全 22 件のコメント

[–]minecraft_ece 31ポイント32ポイント  (0子コメント)

ごめんなさい。これは既にアーカイブしてあり、もう投票はできません。

For a while, Microsoft had a monopoly position on the personal computer market, and they abused that position to the detriment of everyone:

1) They forced hardware vendors to not offer competing operating systems with the following deal: you can pay $20 per machine for every machine you ship (whether it has windows on it or not), otherwise it's full retail price per machine with windows. Sounds innocent enough, but the net effect is that no large hardware vendor could afford to ship non-windows PCs.

2) The infamous "embrace-extend-extinguish" strategy Microsoft employed to deal with any perceived threats. Any idea or technology with was a threat to the microsoft monopoly (by usually being compatible with competing platforms) would first be embraced publicly by microsoft with their own version. This would include microsoft specific extension that would work only on windows. Once a majority of develops were on the windows versions, further extensions and changes would be made to break compatibility with the original cross platform technology. The biggest example being.....

• [Challenge 1]:
In the text on Microsoft, how much per machine could hardware vendors pay under the deal described in point 1?
• [Challenge 2]:
Retype the stretch of the text on Microsoft from "[–]minecraft_ece 31ポイント32ポイント  (0子コメント)" through "ship non-windows PCs.".
The lines that come next are from a different source than the text on Microsoft.

• [Information supplied]:
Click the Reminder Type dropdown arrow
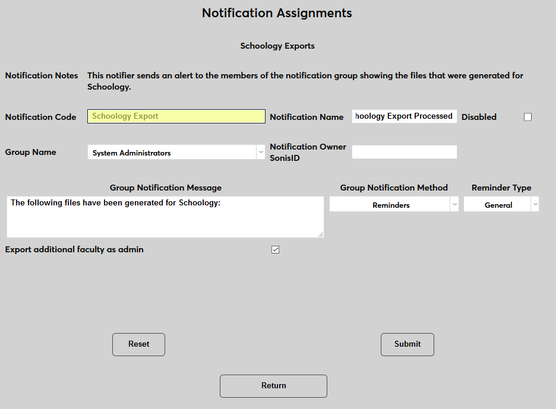The height and width of the screenshot is (409, 556). [x=535, y=204]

• [Complete answer 1]:
$20 per machine for every machine shipped, whether or not it had Windows on it.

• [Complete answer 2]:
[–]minecraft_ece 31ポイント32ポイント  (0子コメント)

ごめんなさい。これは既にアーカイブしてあり、もう投票はできません。

For a while, Microsoft had a monopoly position on the personal computer market, and they abused that position to the detriment of everyone:

1) They forced hardware vendors to not offer competing operating systems with the following deal: you can pay $20 per machine for every machine you ship (whether it has windows on it or not), otherwise it's full retail price per machine with windows. Sounds innocent enough, but the net effect is that no large hardware vendor could afford to ship non-windows PCs.